■ **Work to complete**
Put the lines into a numbered list, starting at the line that contains "Describe the element" and going through the last line, with blank lines skipped. Leave the pictures out of your answer.

■ **Material for this task**
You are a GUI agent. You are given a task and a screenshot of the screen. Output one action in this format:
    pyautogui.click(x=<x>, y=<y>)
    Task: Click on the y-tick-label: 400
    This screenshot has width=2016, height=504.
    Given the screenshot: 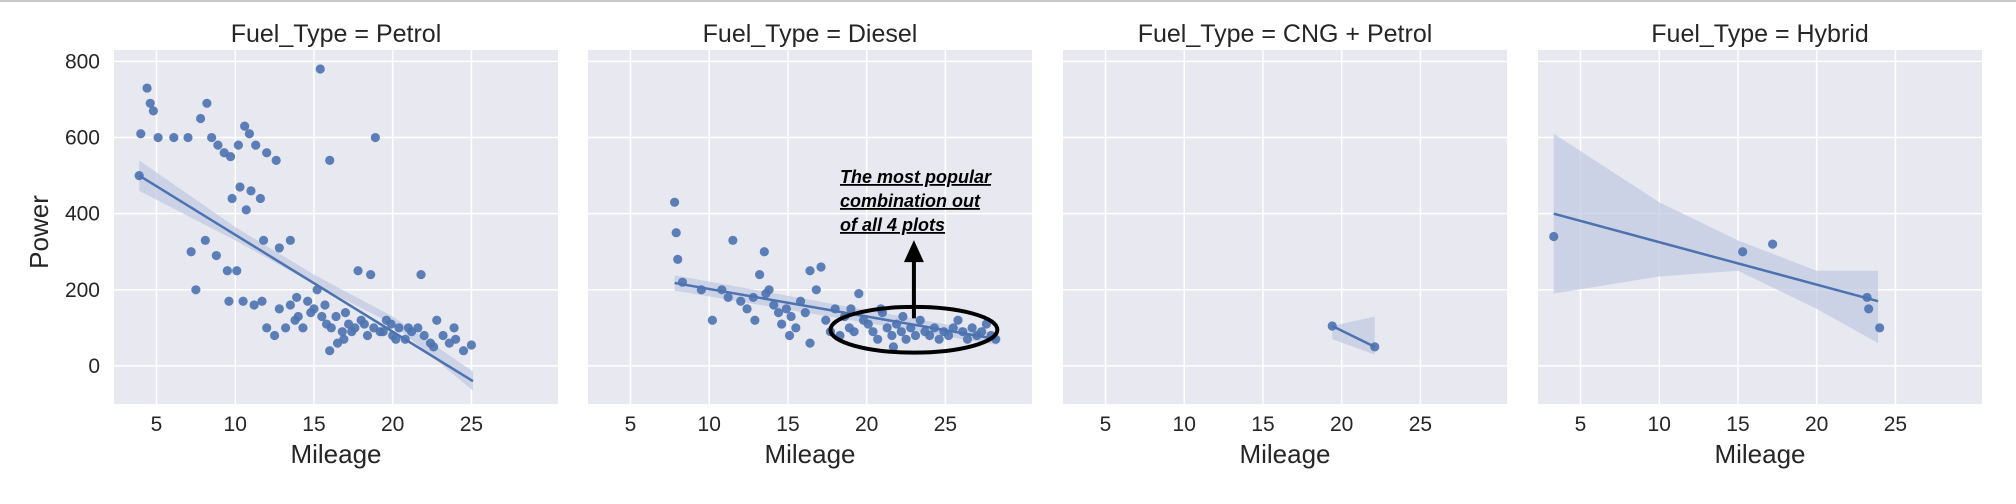 What is the action you would take?
    pyautogui.click(x=82, y=214)
    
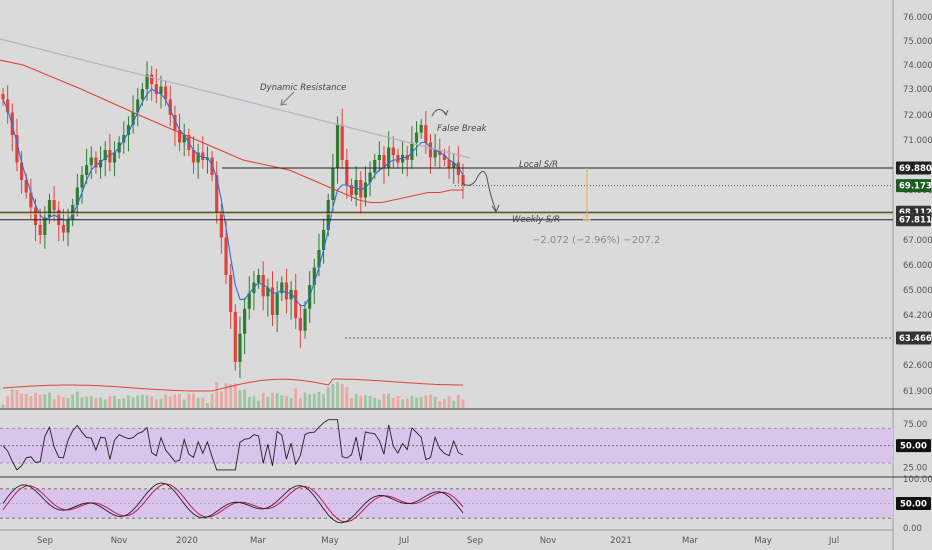 This screenshot has height=550, width=932. What do you see at coordinates (548, 541) in the screenshot?
I see `time-tick-label: Nov` at bounding box center [548, 541].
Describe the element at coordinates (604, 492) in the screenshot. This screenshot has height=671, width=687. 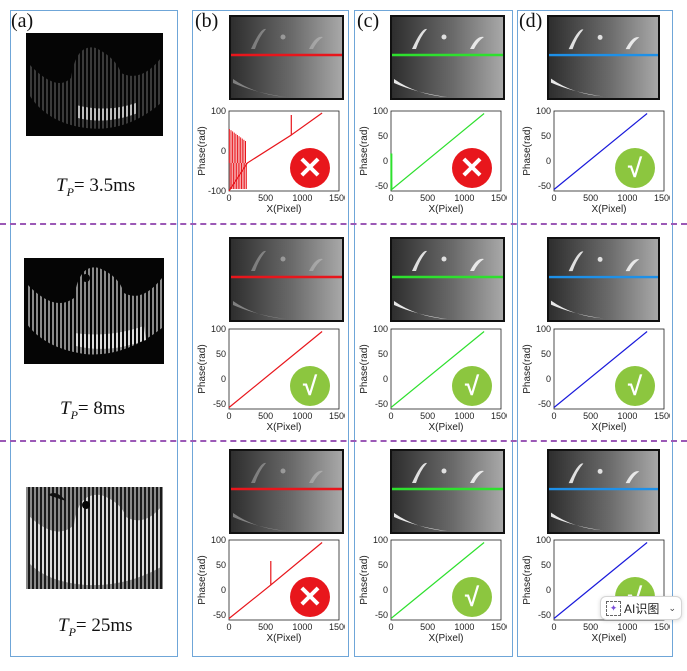
I see `phase-map-d-row3` at that location.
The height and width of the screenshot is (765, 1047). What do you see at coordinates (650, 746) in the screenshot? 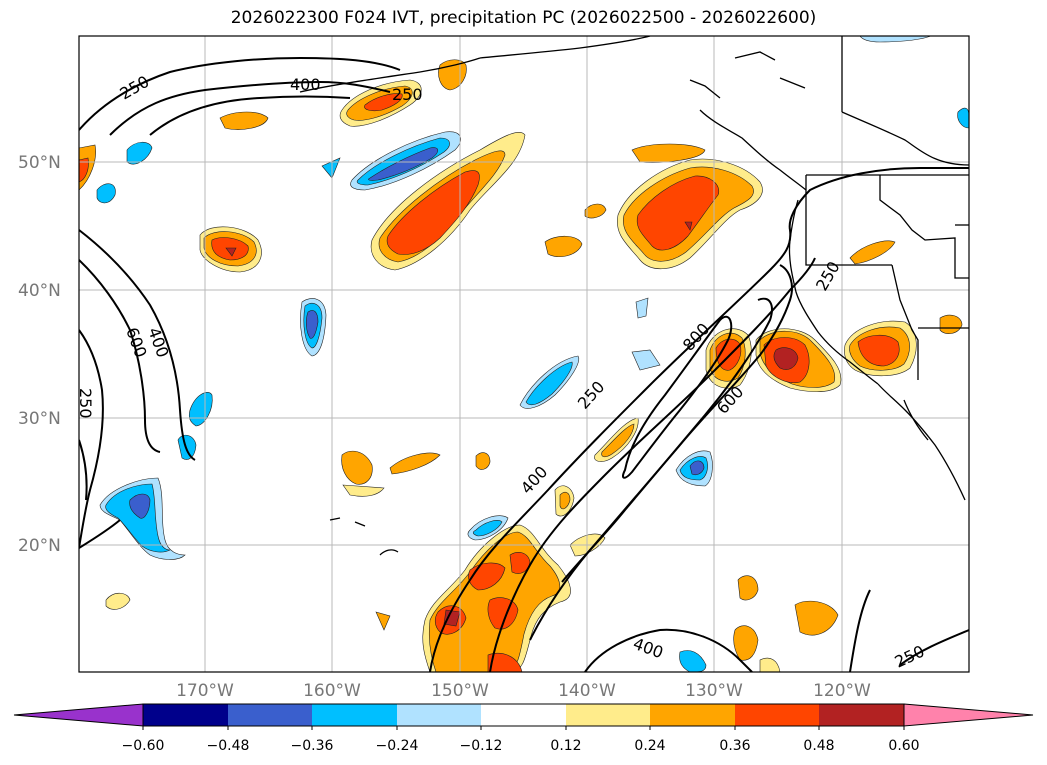
I see `svg-text: 0.24` at bounding box center [650, 746].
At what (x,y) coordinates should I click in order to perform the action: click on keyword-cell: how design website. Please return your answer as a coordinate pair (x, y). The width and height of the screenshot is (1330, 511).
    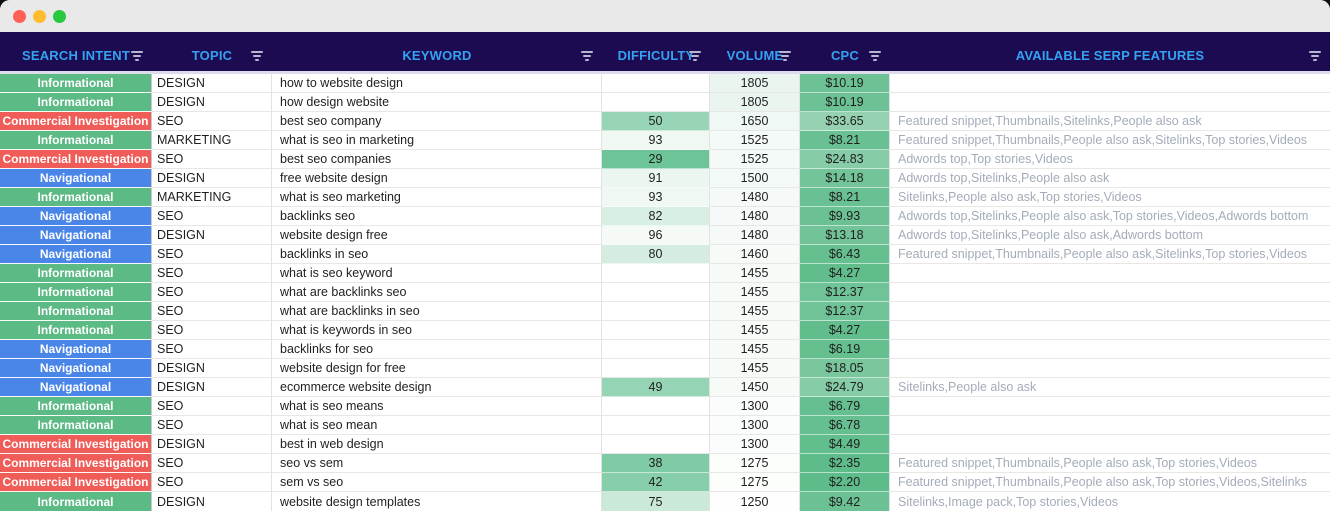
    Looking at the image, I should click on (437, 102).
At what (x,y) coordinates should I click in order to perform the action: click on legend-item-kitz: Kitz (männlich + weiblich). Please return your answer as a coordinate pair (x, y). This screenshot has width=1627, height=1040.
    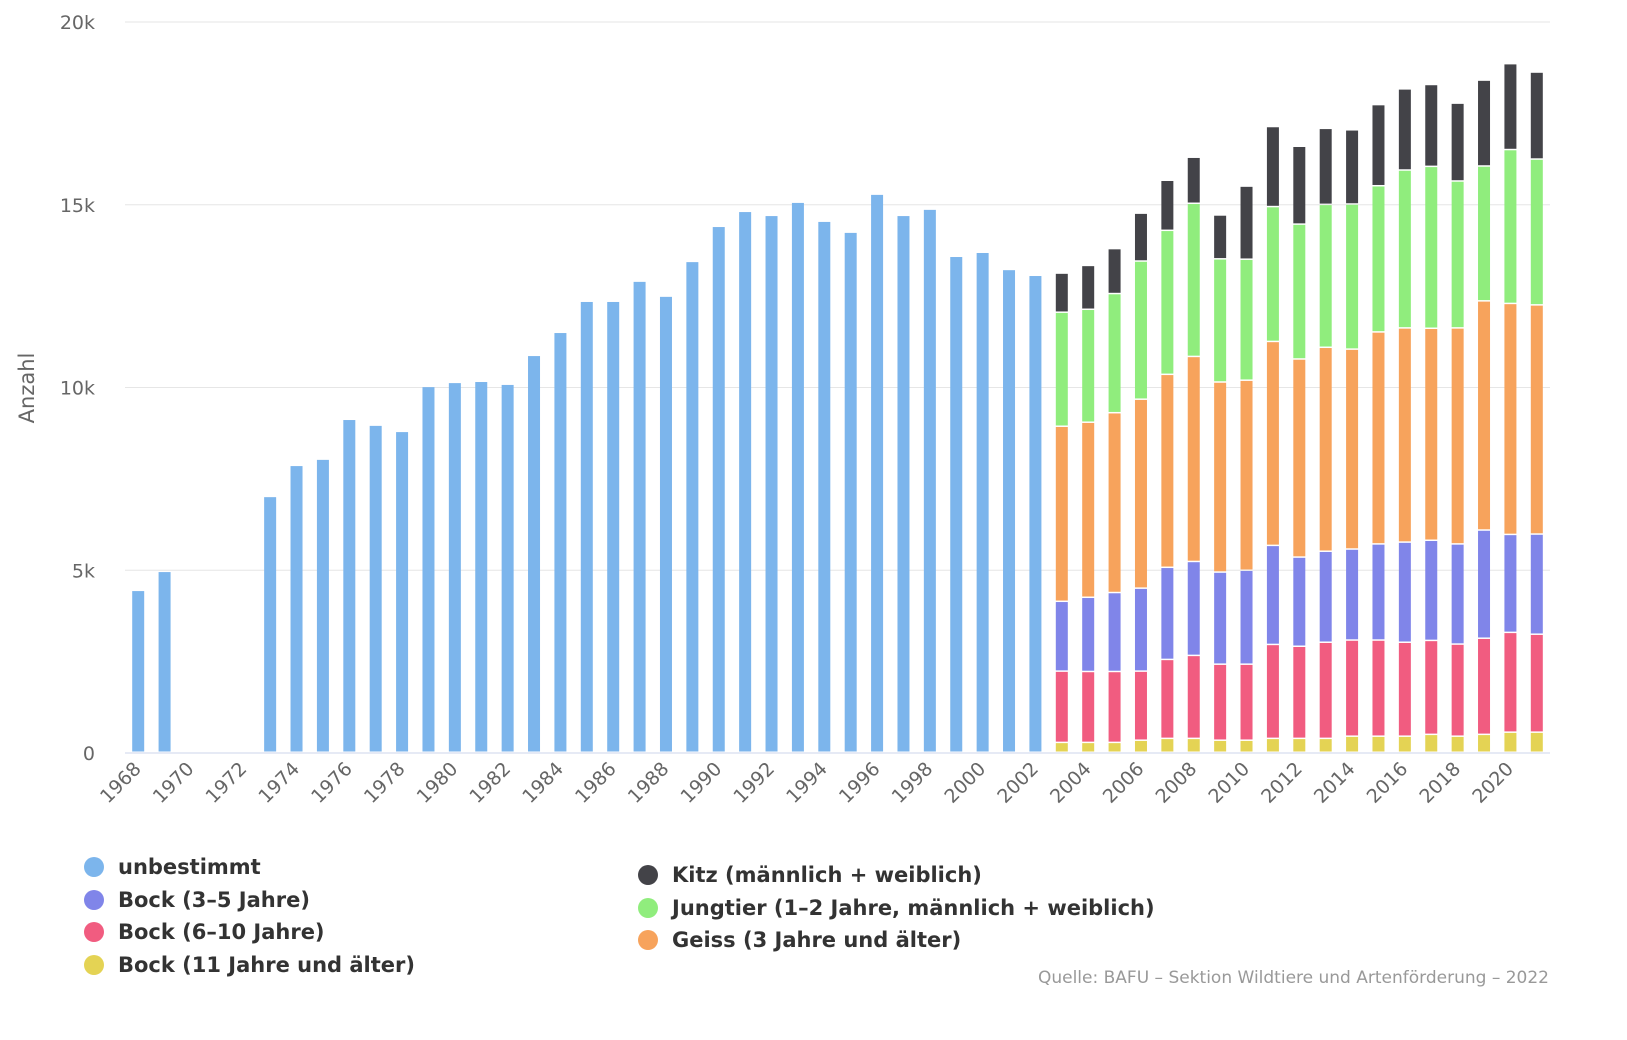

■ **Written response**
1. Describe the element at coordinates (604, 492) in the screenshot. This screenshot has height=671, width=687. 
2. I see `phase-map-d-row3` at that location.
3. The height and width of the screenshot is (765, 1047). What do you see at coordinates (650, 746) in the screenshot? 
4. I see `svg-text: 0.24` at bounding box center [650, 746].
5. At what (x,y) coordinates should I click in order to perform the action: click on keyword-cell: how design website. Please return your answer as a coordinate pair (x, y). The width and height of the screenshot is (1330, 511).
6.     Looking at the image, I should click on (437, 102).
7. At what (x,y) coordinates should I click in order to perform the action: click on legend-item-kitz: Kitz (männlich + weiblich). Please return your answer as a coordinate pair (x, y). This screenshot has width=1627, height=1040.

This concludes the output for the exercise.